## Your task
Among the entries below, please repeat exactly and only the lines from the line containing "ASA (153, 1619)" to the line containing "The Guardian (44, 1483)", both lines included.

──────── Material supplied

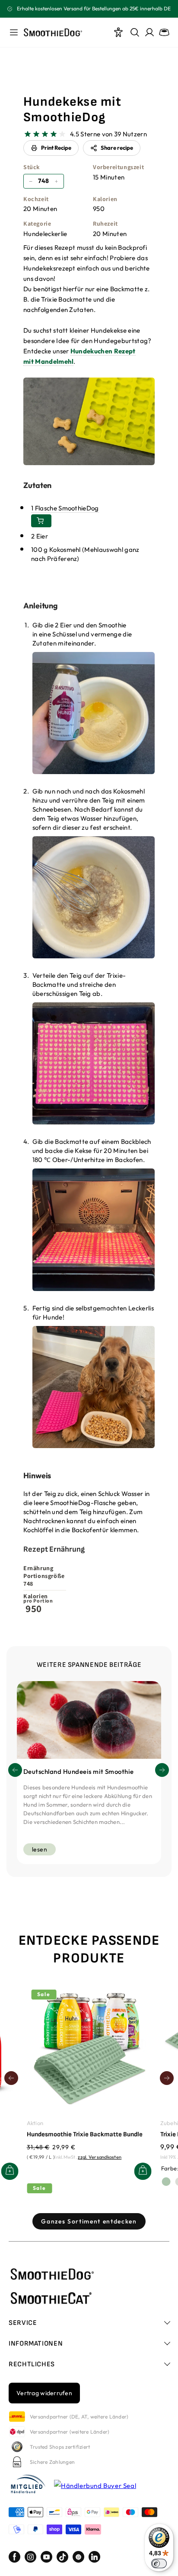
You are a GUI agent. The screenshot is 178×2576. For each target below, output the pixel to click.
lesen (39, 1849)
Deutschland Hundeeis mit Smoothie (78, 1771)
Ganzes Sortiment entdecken (89, 2221)
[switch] (159, 2563)
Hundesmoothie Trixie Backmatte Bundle (85, 2134)
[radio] (27, 134)
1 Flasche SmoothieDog (65, 508)
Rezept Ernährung (54, 1549)
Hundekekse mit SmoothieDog (72, 109)
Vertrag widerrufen (44, 2393)
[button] (162, 1770)
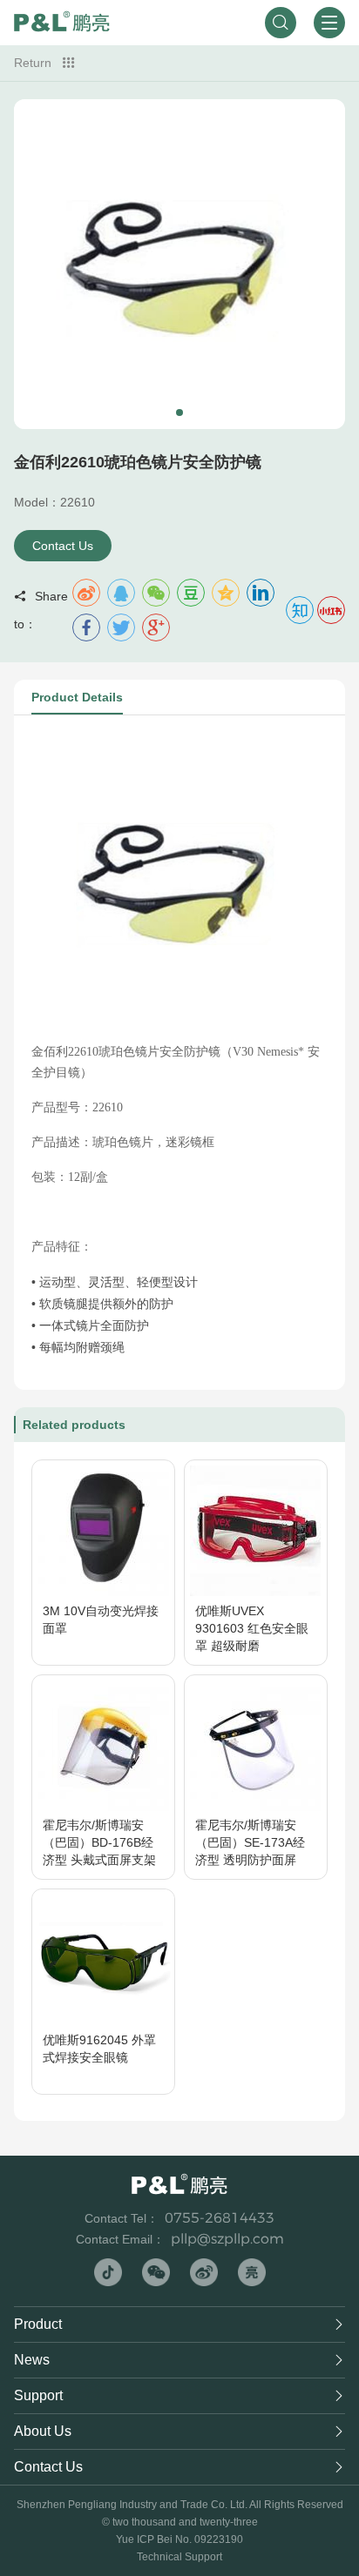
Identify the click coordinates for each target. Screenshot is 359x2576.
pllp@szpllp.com (227, 2239)
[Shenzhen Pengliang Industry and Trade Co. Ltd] (62, 22)
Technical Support (179, 2557)
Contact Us (62, 546)
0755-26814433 (219, 2218)
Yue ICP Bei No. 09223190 (179, 2539)
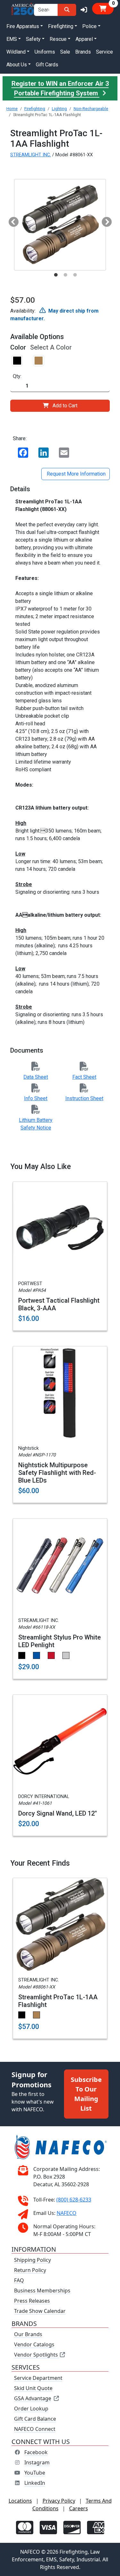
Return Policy (30, 2270)
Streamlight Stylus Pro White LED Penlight (59, 1641)
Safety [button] (33, 39)
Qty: (17, 376)
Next (104, 220)
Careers (78, 2508)
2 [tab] (65, 275)
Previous (11, 220)
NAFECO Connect (34, 2428)
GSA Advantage (32, 2398)
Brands (83, 52)
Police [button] (89, 26)
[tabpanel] (60, 225)
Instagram (37, 2462)
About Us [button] (16, 65)
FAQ (19, 2280)
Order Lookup (31, 2408)
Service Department (38, 2377)
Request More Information (75, 474)
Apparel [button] (84, 39)
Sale (65, 52)
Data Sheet (35, 1077)
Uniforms (45, 52)
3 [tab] (75, 275)
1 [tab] (56, 275)
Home (12, 108)
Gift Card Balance (35, 2418)
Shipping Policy (32, 2259)
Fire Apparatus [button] (22, 26)
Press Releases (32, 2300)
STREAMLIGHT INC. (30, 155)
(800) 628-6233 (73, 2199)
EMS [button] (11, 39)
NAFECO (66, 2213)
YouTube (34, 2472)
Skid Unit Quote (33, 2388)
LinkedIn (34, 2482)
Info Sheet (35, 1098)
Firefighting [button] (60, 26)
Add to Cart (64, 406)
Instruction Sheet (84, 1098)
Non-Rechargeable (91, 108)
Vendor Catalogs (34, 2344)
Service (104, 52)
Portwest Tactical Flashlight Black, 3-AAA (59, 1304)
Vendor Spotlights (36, 2354)
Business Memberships (42, 2290)
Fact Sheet (84, 1077)
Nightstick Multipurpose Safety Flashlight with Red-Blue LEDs (57, 1472)
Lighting (59, 108)
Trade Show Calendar (40, 2310)
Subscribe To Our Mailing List (86, 2094)
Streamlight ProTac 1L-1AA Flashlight (58, 2001)
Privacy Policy (59, 2500)
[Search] (67, 10)
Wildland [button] (16, 52)
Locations (20, 2500)
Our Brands (28, 2334)
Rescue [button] (58, 39)
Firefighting (34, 108)
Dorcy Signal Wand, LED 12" (57, 1813)
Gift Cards (47, 65)
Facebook (36, 2452)
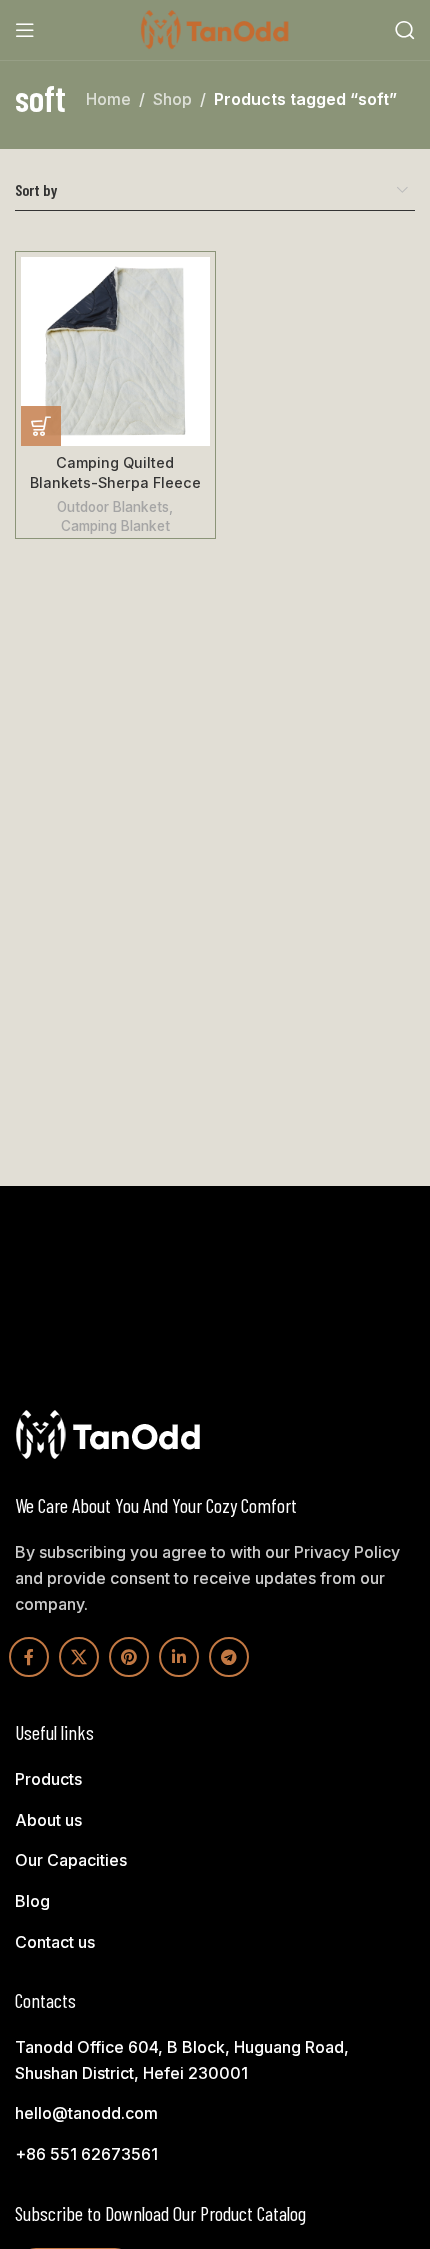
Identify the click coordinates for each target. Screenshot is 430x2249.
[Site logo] (215, 28)
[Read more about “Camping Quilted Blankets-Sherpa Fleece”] (41, 426)
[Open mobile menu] (25, 30)
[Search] (405, 30)
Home (108, 99)
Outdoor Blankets (113, 507)
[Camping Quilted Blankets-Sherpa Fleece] (115, 351)
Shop (172, 99)
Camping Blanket (115, 526)
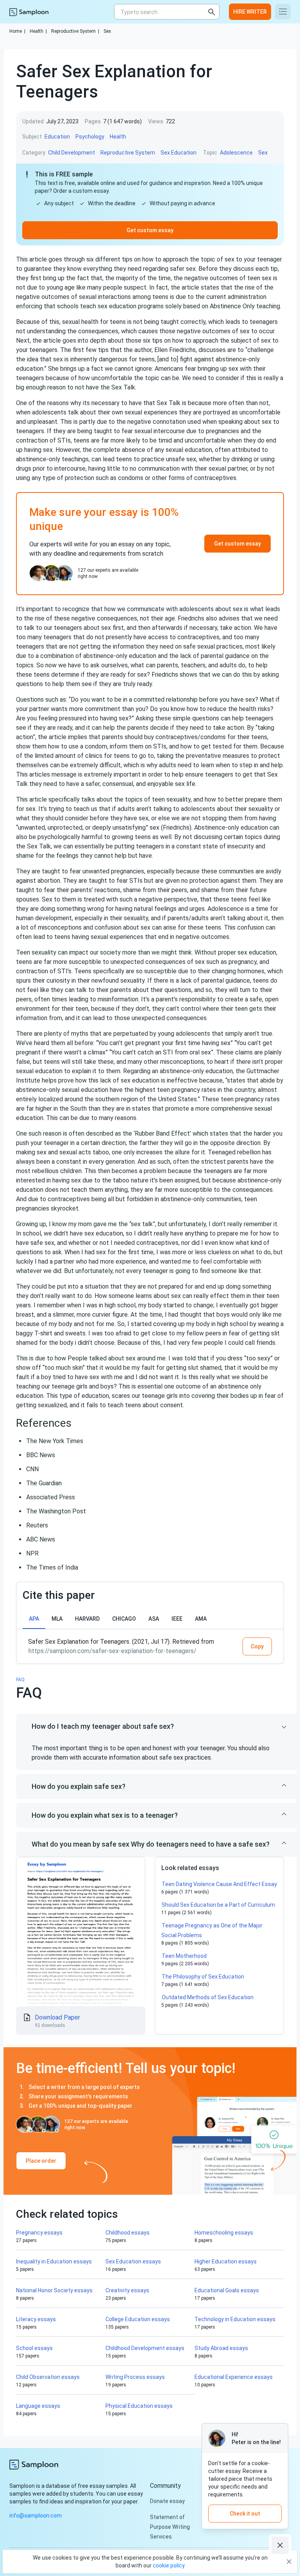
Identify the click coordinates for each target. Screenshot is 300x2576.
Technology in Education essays (235, 2319)
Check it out (245, 2513)
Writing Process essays (135, 2377)
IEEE (176, 1619)
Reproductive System (75, 31)
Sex (107, 31)
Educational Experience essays (234, 2377)
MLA (57, 1619)
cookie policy (169, 2565)
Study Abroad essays (221, 2348)
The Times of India (52, 1567)
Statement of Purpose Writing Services (170, 2527)
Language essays (38, 2406)
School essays (34, 2348)
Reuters (37, 1525)
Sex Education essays (133, 2261)
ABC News (40, 1539)
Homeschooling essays (224, 2232)
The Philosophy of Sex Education (203, 1976)
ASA (153, 1619)
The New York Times (54, 1441)
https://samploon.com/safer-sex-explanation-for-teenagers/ (112, 1651)
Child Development (71, 152)
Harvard (87, 1619)
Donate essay (167, 2501)
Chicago (124, 1619)
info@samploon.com (35, 2515)
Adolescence (236, 152)
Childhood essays (127, 2232)
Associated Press (50, 1497)
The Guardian (44, 1483)
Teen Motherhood (184, 1956)
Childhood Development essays (144, 2348)
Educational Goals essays (227, 2290)
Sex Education (178, 152)
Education (57, 136)
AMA (201, 1619)
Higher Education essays (226, 2261)
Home (17, 31)
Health (38, 31)
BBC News (40, 1455)
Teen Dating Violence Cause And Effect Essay (219, 1884)
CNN (32, 1469)
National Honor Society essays (54, 2290)
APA (34, 1619)
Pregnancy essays (39, 2232)
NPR (32, 1553)
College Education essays (137, 2319)
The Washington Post (56, 1511)
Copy (257, 1646)
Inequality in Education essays (54, 2261)
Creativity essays (127, 2290)
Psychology (89, 136)
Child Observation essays (48, 2377)
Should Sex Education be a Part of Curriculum (218, 1905)
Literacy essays (36, 2319)
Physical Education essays (139, 2406)
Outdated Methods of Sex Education (208, 1997)
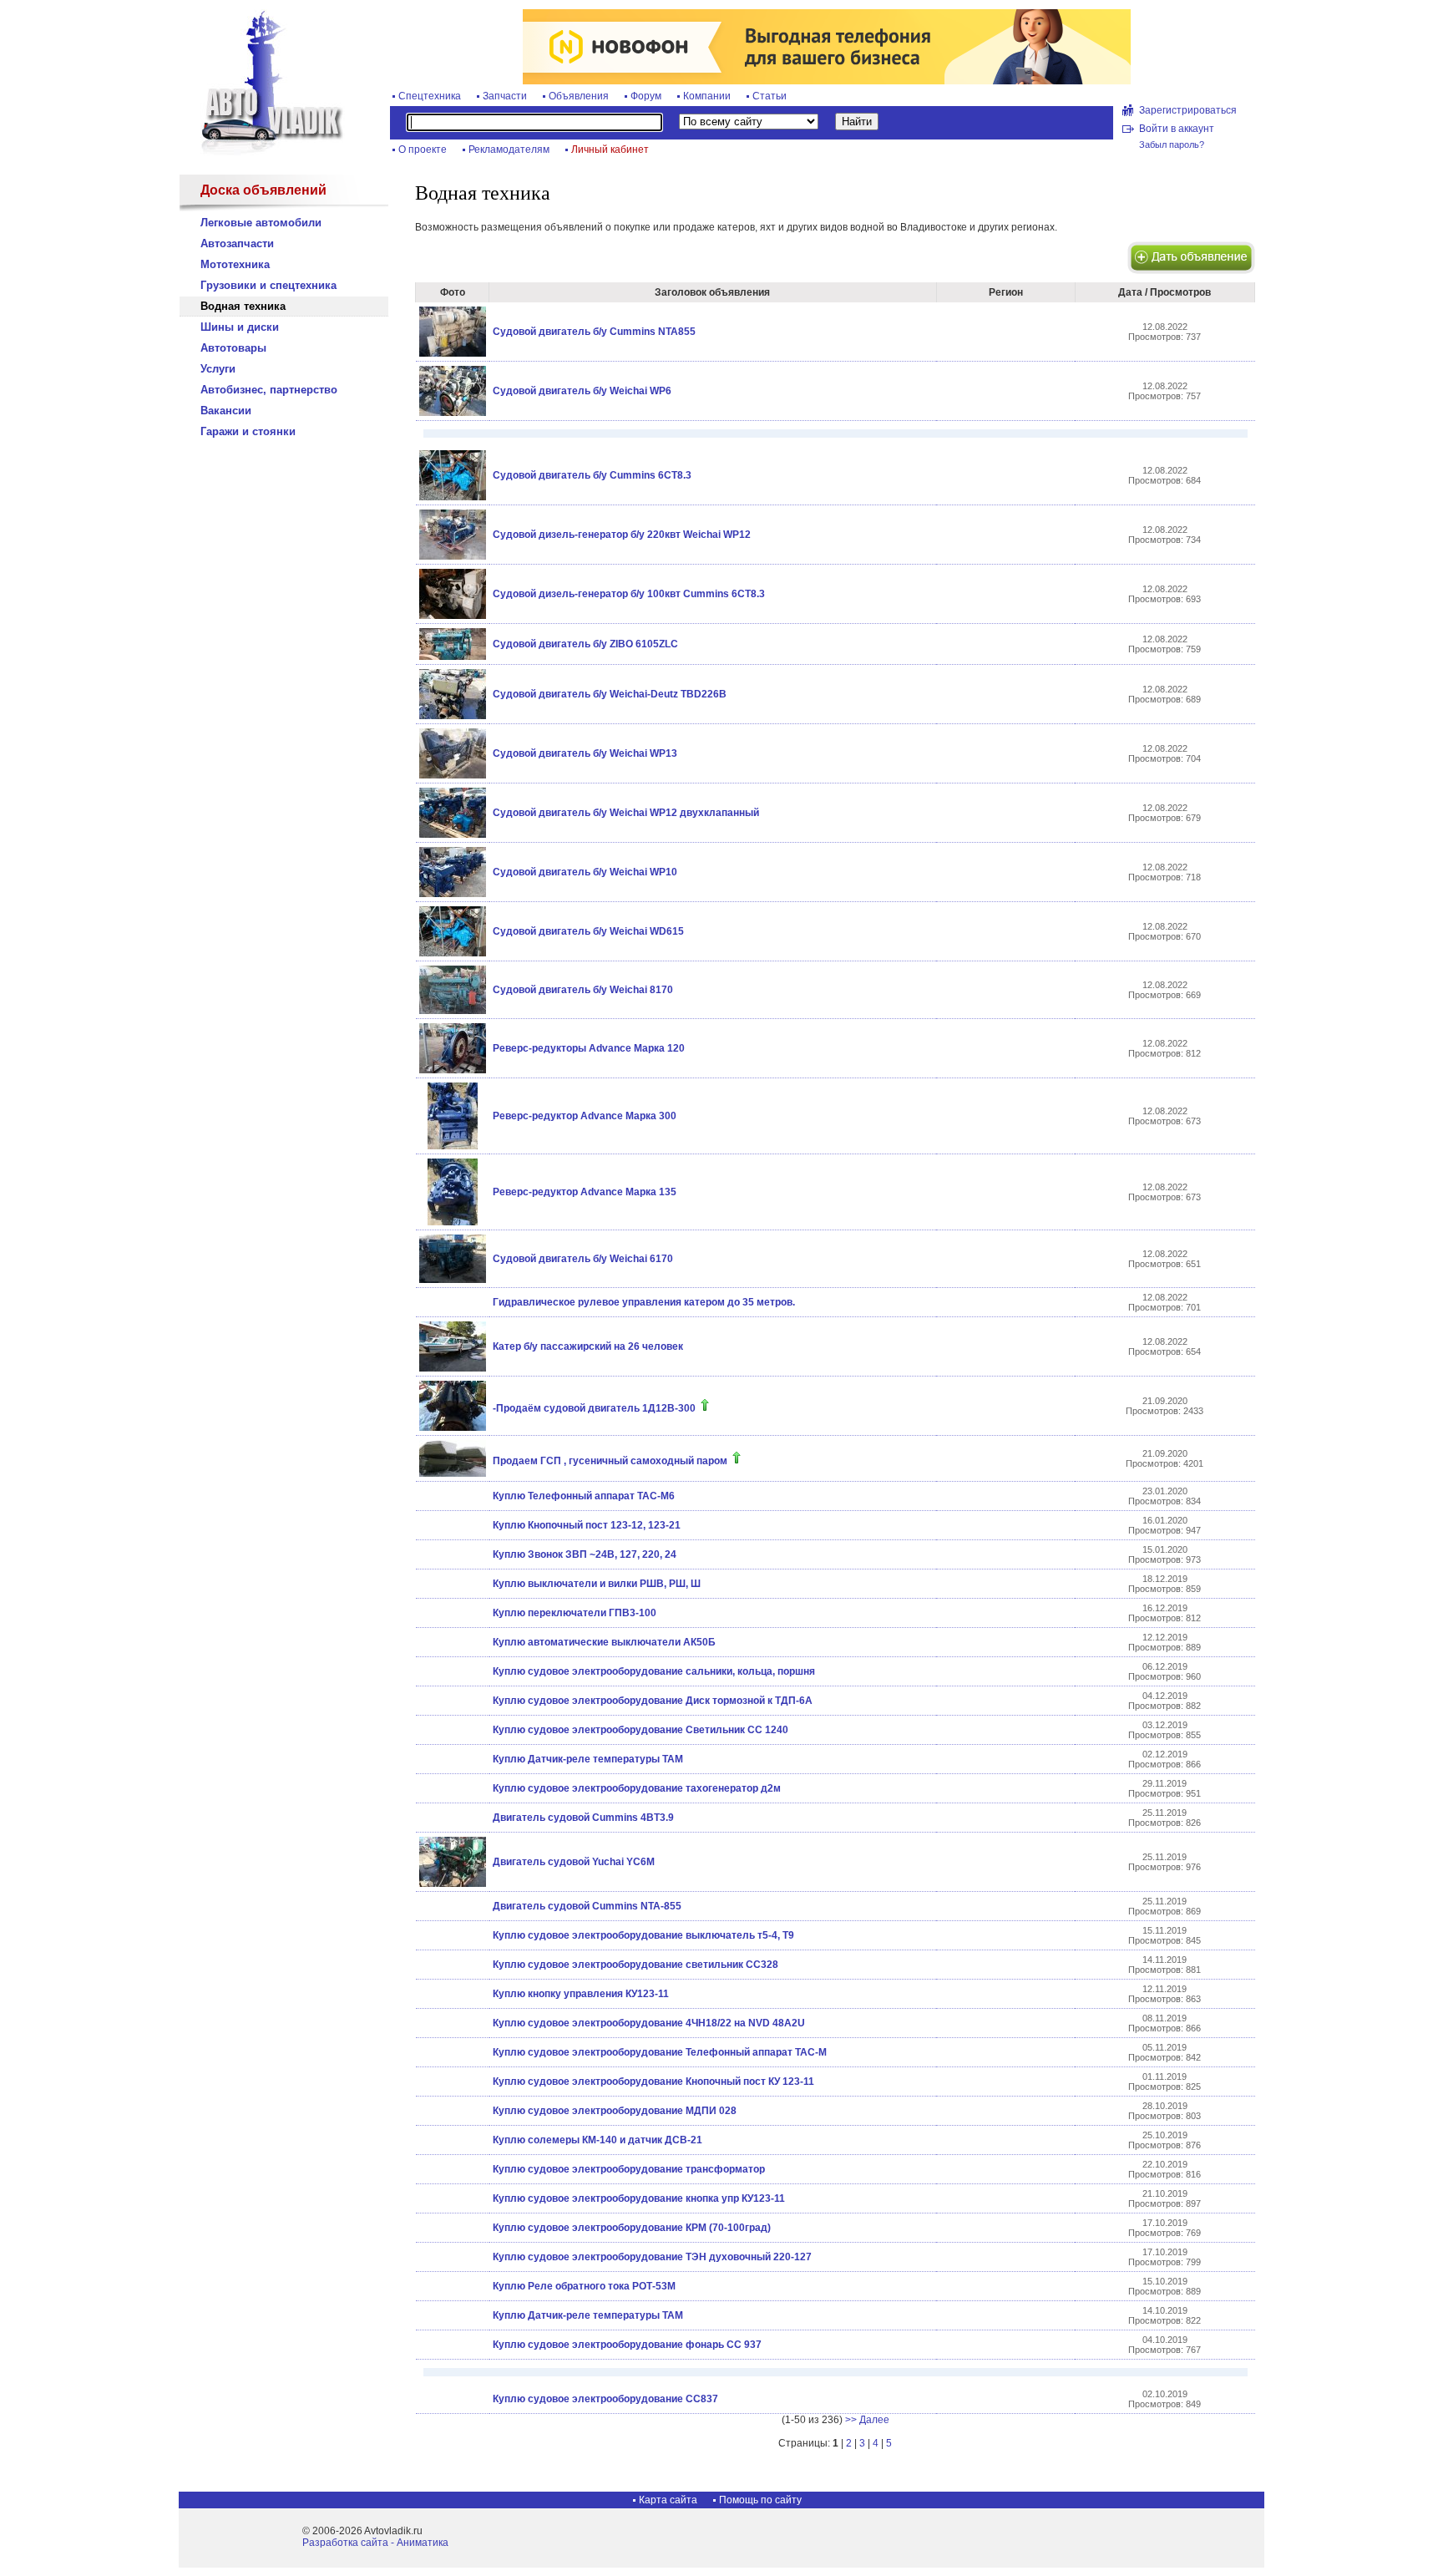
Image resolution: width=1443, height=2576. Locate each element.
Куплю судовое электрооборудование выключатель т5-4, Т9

────────────────

## Reply to the exercise
ASA (153, 1619)
The New York Times (54, 1441)
https://samploon.com/safer-sex-explanation-for-teenagers/ (112, 1651)
Child Development (71, 152)
Harvard (87, 1619)
Donate essay (167, 2501)
Chicago (124, 1619)
info@samploon.com (35, 2515)
Adolescence (236, 152)
Childhood essays (127, 2232)
Associated Press (50, 1497)
The Guardian (44, 1483)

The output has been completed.